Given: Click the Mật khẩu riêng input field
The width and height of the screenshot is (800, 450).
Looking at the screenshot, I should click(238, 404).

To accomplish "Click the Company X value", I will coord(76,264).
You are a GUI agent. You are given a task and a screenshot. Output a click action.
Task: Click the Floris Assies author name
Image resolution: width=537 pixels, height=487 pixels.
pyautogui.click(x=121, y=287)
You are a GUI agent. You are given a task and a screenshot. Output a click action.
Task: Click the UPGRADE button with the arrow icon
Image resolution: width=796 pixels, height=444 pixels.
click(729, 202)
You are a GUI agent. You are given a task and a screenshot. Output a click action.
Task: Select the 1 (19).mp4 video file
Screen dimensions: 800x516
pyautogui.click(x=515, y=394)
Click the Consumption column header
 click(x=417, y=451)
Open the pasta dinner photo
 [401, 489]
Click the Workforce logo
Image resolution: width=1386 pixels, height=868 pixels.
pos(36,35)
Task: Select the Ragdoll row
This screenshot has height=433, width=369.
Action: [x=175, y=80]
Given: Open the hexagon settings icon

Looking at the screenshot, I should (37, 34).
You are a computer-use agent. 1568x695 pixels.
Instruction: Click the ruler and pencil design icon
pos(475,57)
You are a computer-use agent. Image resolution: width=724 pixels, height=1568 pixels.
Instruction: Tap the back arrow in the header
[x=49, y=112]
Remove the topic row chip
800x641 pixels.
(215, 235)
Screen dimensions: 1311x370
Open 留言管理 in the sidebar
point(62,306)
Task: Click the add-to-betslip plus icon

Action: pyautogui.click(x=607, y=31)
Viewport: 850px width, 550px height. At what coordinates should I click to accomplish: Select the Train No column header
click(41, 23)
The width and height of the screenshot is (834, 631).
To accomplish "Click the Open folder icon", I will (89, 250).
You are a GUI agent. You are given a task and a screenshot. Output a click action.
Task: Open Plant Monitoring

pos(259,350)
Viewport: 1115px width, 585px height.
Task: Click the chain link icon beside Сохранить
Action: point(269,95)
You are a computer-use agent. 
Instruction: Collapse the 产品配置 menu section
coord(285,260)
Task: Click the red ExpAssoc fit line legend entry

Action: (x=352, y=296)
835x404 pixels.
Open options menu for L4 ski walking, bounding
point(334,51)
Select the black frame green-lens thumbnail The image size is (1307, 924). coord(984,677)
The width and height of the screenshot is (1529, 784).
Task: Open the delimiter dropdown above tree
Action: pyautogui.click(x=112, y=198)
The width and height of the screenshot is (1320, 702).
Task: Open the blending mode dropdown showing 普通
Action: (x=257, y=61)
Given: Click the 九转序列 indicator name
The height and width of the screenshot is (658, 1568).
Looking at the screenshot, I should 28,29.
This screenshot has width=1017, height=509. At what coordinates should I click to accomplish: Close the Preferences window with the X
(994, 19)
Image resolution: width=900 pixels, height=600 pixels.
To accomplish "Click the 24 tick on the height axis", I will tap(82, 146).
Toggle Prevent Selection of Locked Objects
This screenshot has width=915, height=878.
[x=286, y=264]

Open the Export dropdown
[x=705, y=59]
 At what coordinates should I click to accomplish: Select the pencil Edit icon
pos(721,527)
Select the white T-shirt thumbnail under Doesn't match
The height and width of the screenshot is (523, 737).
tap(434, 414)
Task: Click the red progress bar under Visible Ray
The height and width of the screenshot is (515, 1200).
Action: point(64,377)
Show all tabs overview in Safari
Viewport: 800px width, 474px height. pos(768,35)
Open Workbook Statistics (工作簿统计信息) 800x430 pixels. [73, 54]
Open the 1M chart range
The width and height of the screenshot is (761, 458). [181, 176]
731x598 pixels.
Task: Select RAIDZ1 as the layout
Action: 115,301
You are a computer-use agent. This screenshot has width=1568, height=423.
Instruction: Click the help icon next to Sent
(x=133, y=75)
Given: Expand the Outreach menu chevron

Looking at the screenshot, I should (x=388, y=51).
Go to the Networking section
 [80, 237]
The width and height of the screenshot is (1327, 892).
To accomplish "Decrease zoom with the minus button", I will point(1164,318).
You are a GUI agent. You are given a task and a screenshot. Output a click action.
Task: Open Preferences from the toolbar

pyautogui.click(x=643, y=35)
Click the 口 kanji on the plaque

▶ [Brief]
Now copy each line of the entries that mentions "under".

▶ [Output below]
Select the white T-shirt thumbnail under Doesn't match
Task: Click the red progress bar under Visible Ray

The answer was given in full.